=== Records for this task ===

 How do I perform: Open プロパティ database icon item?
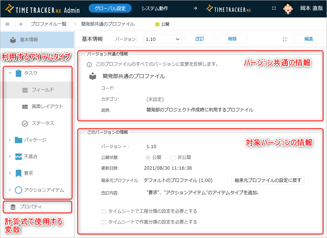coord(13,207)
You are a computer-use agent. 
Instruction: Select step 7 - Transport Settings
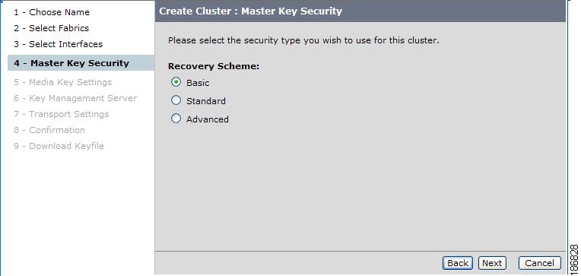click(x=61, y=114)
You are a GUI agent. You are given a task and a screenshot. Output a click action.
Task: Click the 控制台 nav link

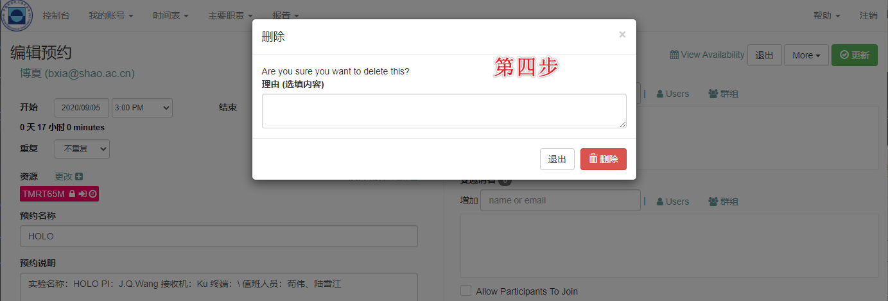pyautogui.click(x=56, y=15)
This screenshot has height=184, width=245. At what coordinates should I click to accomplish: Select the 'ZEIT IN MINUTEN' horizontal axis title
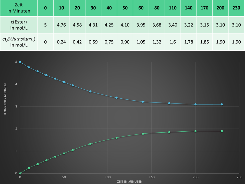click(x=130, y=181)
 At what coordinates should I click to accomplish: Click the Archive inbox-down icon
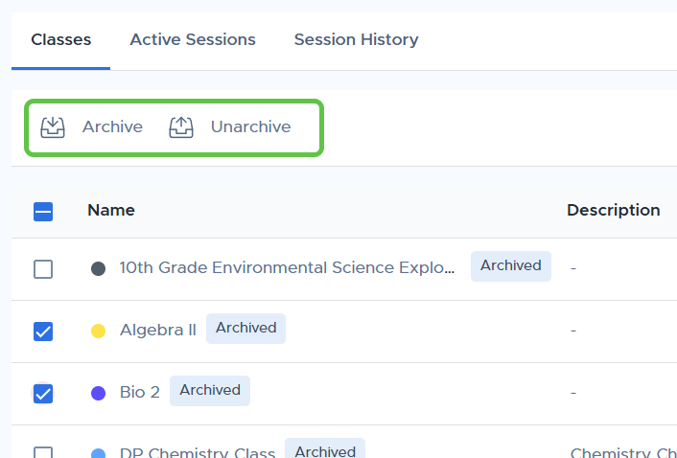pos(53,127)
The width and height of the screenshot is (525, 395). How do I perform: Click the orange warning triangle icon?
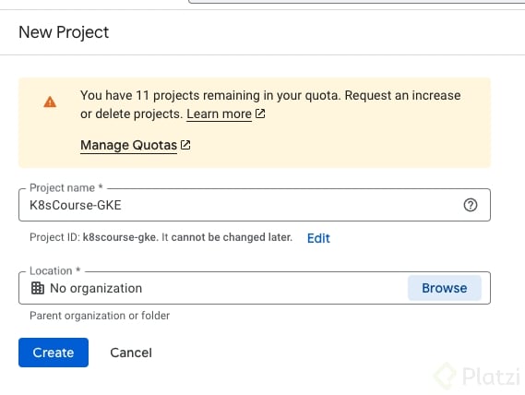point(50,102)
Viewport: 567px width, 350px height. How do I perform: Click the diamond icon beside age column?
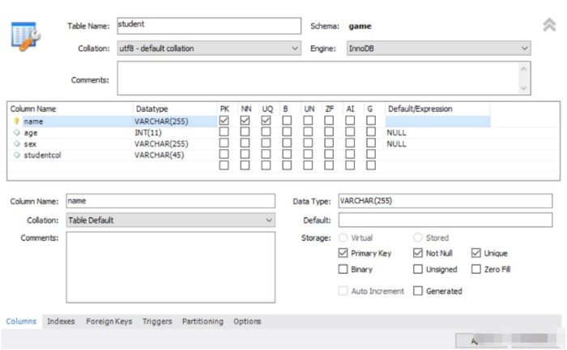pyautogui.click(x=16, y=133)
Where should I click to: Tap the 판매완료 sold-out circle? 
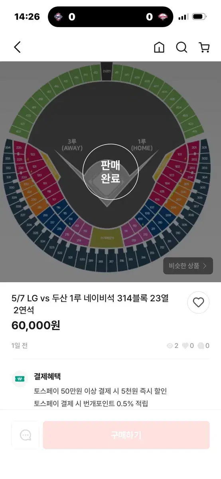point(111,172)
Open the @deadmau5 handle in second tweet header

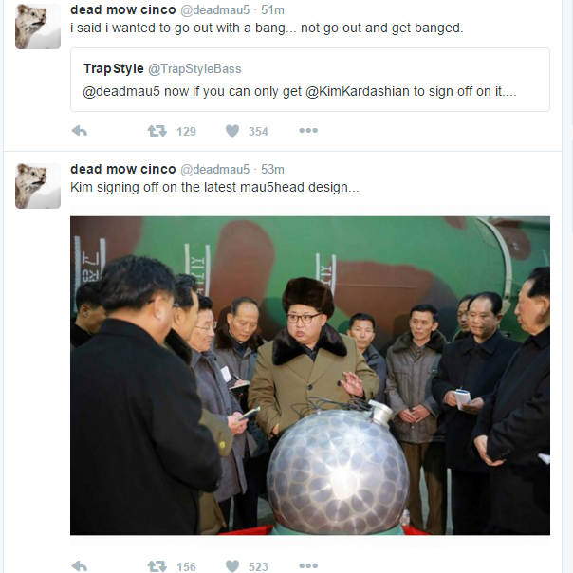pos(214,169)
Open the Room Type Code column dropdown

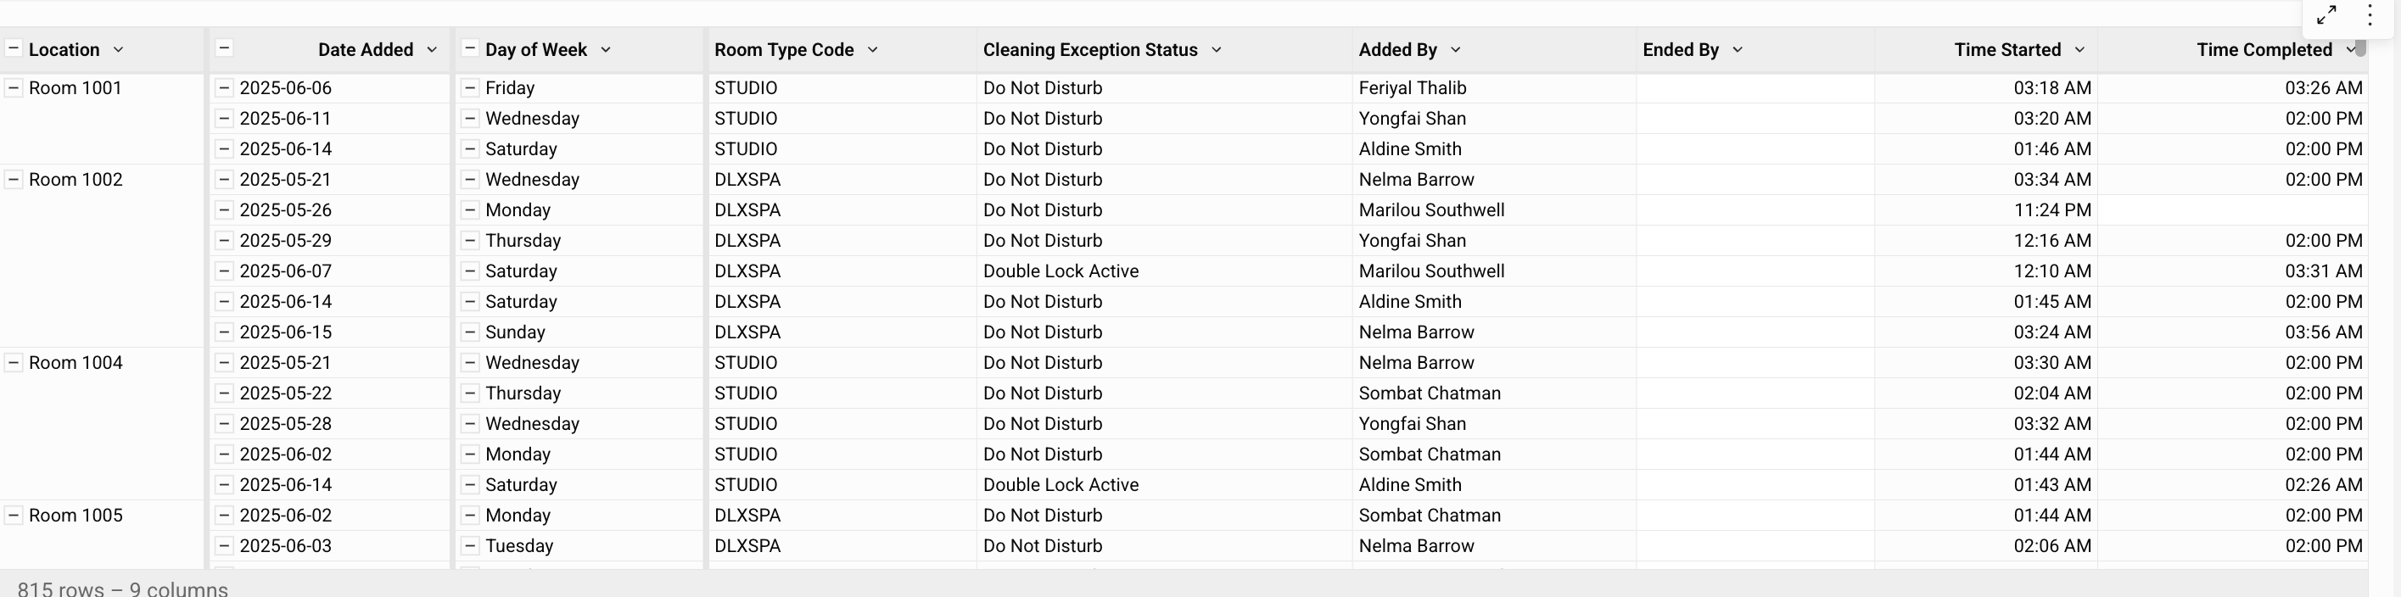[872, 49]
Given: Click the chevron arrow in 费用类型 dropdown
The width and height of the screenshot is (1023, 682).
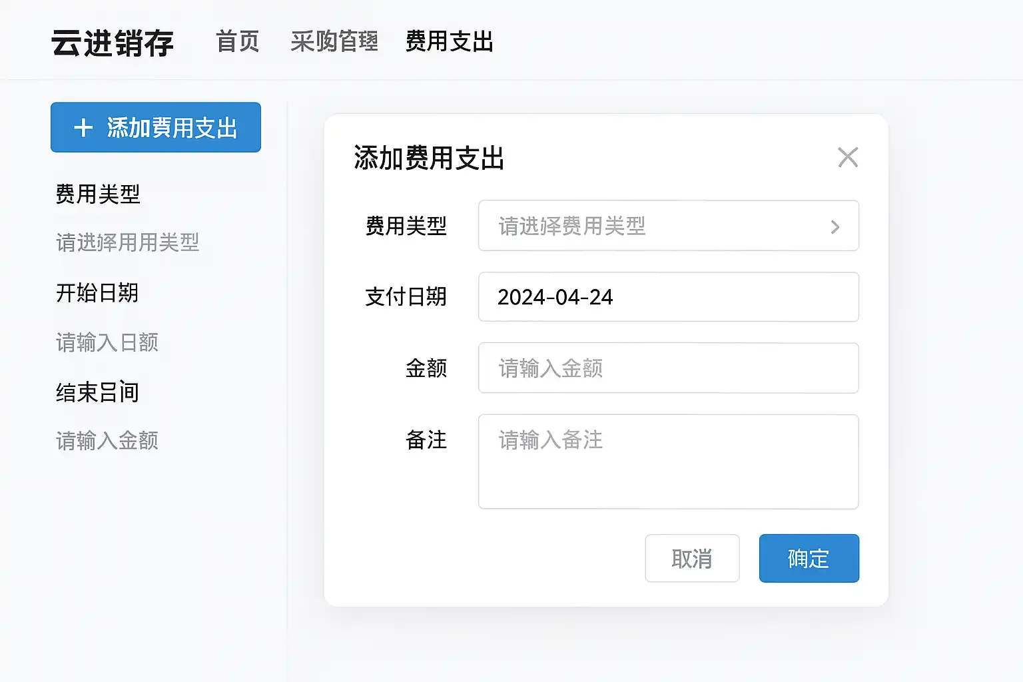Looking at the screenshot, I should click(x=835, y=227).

=== What is expected ===
Print every entry exactly. Pictures are not part of the copy.

=== Answer space ===
 How do I perform: Open プロパティ database icon item?
coord(13,207)
You are a computer-use agent. 
Instruction: Select step 7 - Transport Settings
click(x=61, y=114)
You are a GUI agent. You are given a task and a screenshot. Output a click action.
Task: Click the 控制台 nav link

pyautogui.click(x=56, y=15)
This screenshot has height=184, width=245. At what coordinates should I click to accomplish: Select the 'ZEIT IN MINUTEN' horizontal axis title
click(x=130, y=181)
 At what coordinates should I click to accomplish: Click the Archive inbox-down icon
pos(53,127)
The width and height of the screenshot is (525, 395). How do I perform: Click the orange warning triangle icon?
point(50,102)
Viewport: 567px width, 350px height. How do I perform: Click the diamond icon beside age column?
pyautogui.click(x=16, y=133)
Where should I click to: Tap the 판매완료 sold-out circle? 
point(111,172)
Open the @deadmau5 handle in second tweet header

pos(214,169)
Open the Room Type Code column dropdown

[872, 49]
Given: Click the chevron arrow in 费用类型 dropdown
The width and height of the screenshot is (1023, 682).
Looking at the screenshot, I should click(x=835, y=227).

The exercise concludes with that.